A lógica da internet se transforma desde a sua criação, até ser apropriada por grandes empresas que, atualmente monopolizam o acesso à informação e moldam nossas personalidades, nos guiando por um circuito fechado de consumo. Poucos anos depois, perguntar para alguém quando ela se conectava, ou quanto tempo ficava conectada, não fazia mais sentido. Estávamos quase todos conectados 24 horas por dia. E cada vez mais, atividades cotidianas das nossas vidas estavam sendo desenvolvidas ou intermediadas por meio da internet. O consumo é uma dessas principais atividades. Logo o acesso se expande, inclusive para os que vivem em condições mais precárias.
Quando Castells publicou seu texto, essa condição ainda não era a realidade de todos, ou pelo menos, ainda não era como nós a percebemos hoje. Uma vez que, atualmente, a realidade social decorrente da vida nesses novos ambientes digitais, se tornou o espaço no qual nós mais nos conectamos a outros seres humanos.

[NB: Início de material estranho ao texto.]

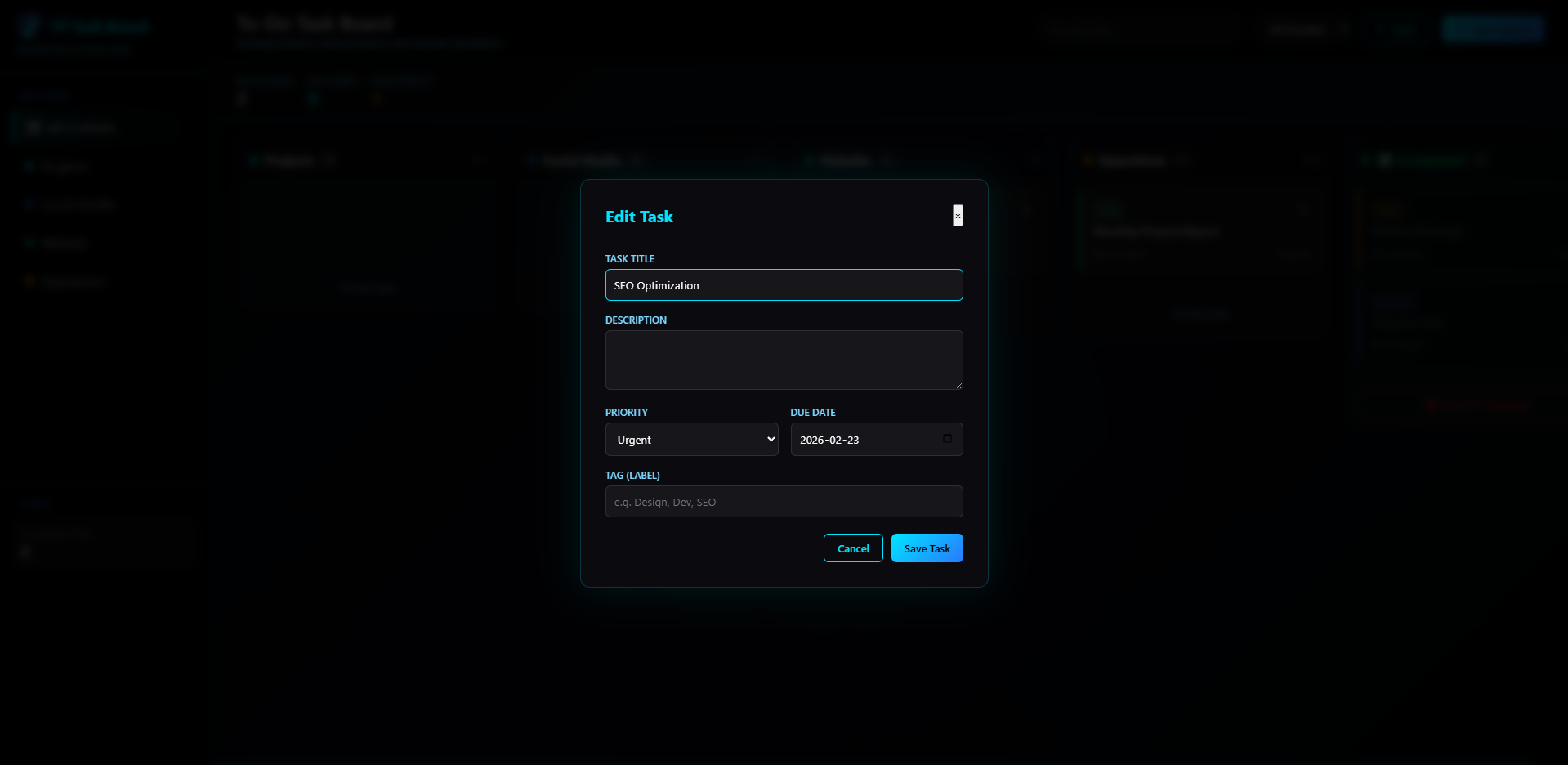Close the Edit Task dialog
Viewport: 1568px width, 765px height.
coord(958,216)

O ser na sociedade informacional
A sociedade informacional é uma sociedade capitalista, que se reinventa a partir do uso das tecnologias. A partir dessa simbiose, passamos a viver em outro contexto. Nele, acesso à cultura, ao entretenimento, ao conhecimento e ao próprio trabalho é diferente. Entretanto, ironia das ironias, pode ser que esse amplo processo que criação de redes digitais e todas essas formas de iteração por ele possibilitadas, tenham, de certa forma, contribuído para afastar as pessoas.
Uma das questões particularmente relevantes desse processo, diz respeito à construção das identidades sociais. Antes, elas se constituíam localmente, mas com o acesso a um universo cultural tão amplo, as referências sociais passaram a ser globais. Anteriormente, ao se desenvolver, o indivíduo tinha como referência aqueles que viviam no seu entorno na sua comunidade. Com as redes essa comparação passa a ser global. Isso eleva bastante as expectativas individuais, e acabou por gerar problemas sérios, que outros autores nas décadas seguintes estudaram com mais profundidade.

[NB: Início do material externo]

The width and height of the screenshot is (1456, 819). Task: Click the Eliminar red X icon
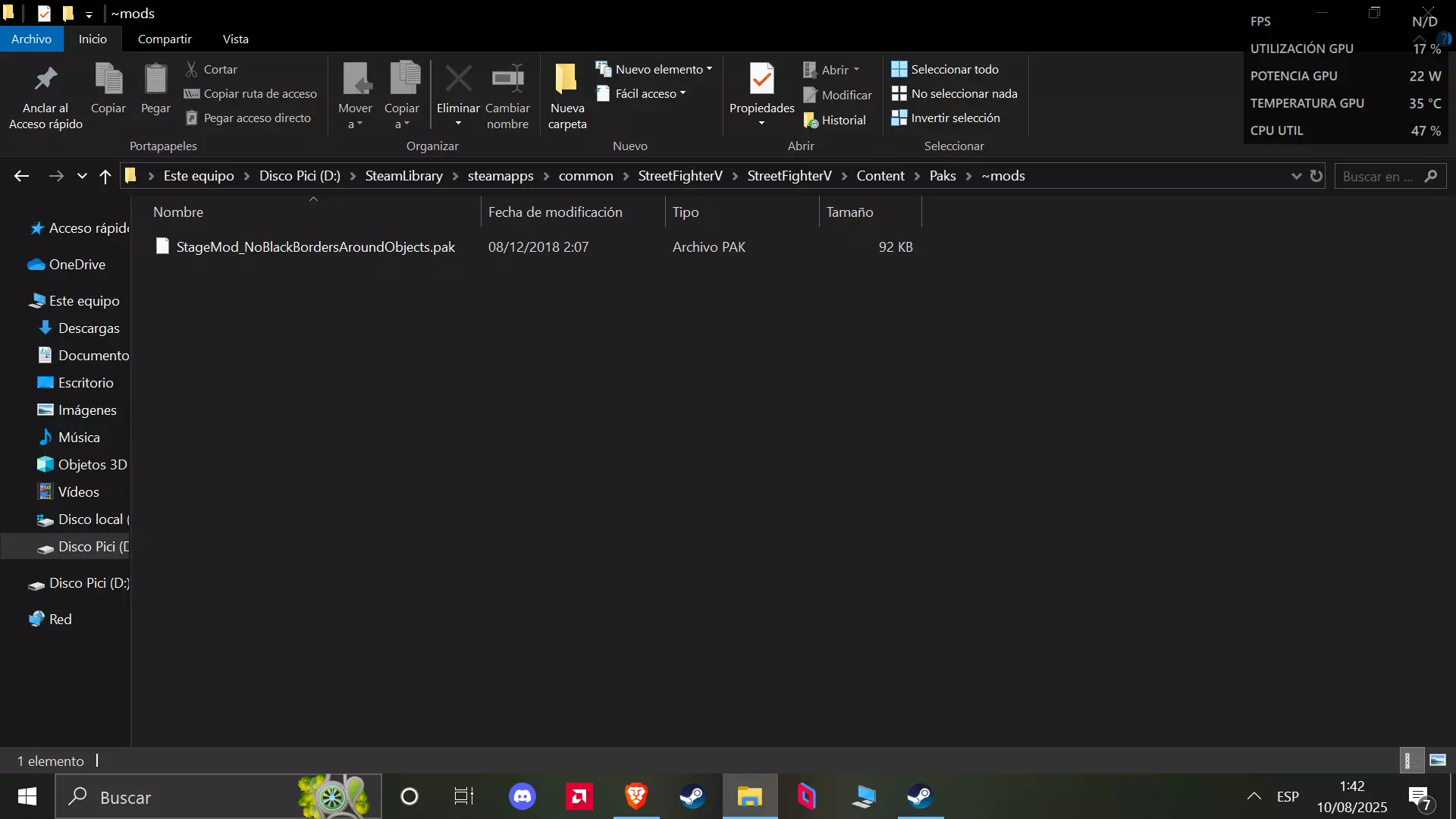[458, 78]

No quadro geral, com essa perda de referência, os indivíduos passam a ter na identidade umas das únicas fontes de significado da vida. A grande abertura que a internet possibilitou, e que foi tão saudada como a nova ágora digital, na verdade causou uma desestruturação das instituições sociais, como nós as conhecíamos, e da própria identidade dos indivíduos.

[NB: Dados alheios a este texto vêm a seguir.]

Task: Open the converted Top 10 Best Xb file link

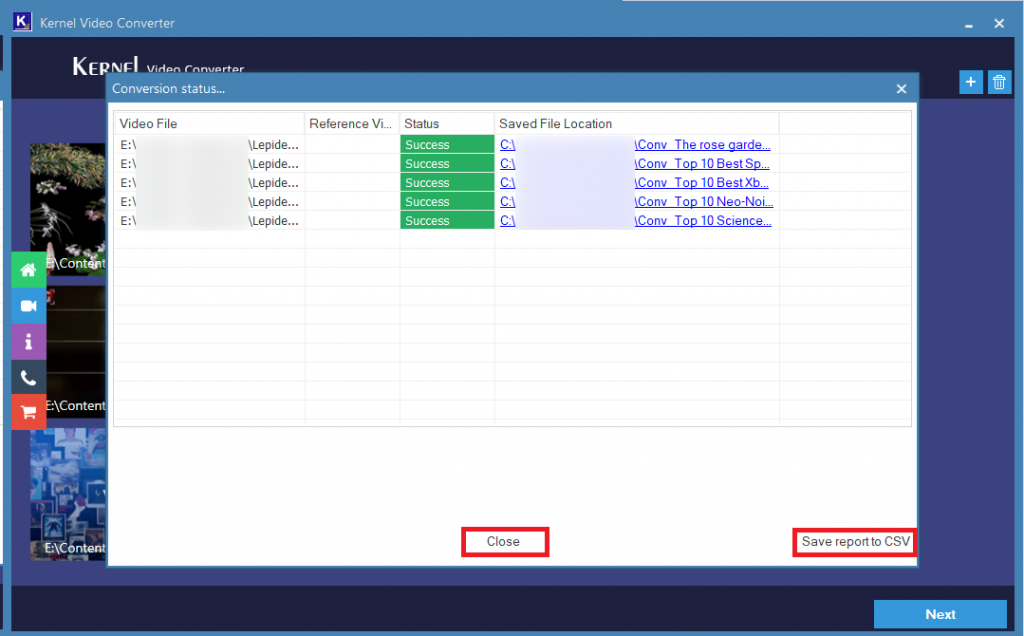Action: [703, 182]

As próprias políticas e ações sociais passaram a ser desenvolvidas a partir das identidades. Se antes se falava de luta de classes, interesses dos trabalhadores, desenvolvimento de políticas voltadas ao bem-estar social, de forma indistinta entre os diversos grupos sociais, essa tendência mudou radicalmente. Desde então, há uma tendência de ampla desestruturação das organizações, com o enfraquecimento das instituições sociais e a desarticulação dos movimentos sociais. É como se o foco das relações saísse dos grupos e fosse focado nos indivíduos.
O que veio a seguir…
É particularmente interessante ler esse texto de Castells nos dias atuais, pois percebemos as mudanças ocorridas de forma mais clara. Vários problemas tão comuns atualmente já se colocavam naquela época. Outros autores como Zygmunt Bauman, com a sua discussão sobre a modernidade líquida e Byung-Chul Han, com a sua Sociedade do cansaço, nos ajudam a compreender o que veio acontecer depois e o que vivenciamos agora em tempos de smartphones.
Referências
CASTELLS, Manuel. Prólogo: A rede e o ser. In: ___. A sociedade em rede. São Paulo: Paz e Terra, 2006.
HARVEY, David. A Condição Pós-Moderna. São Paulo: Edições Loyola, 2014.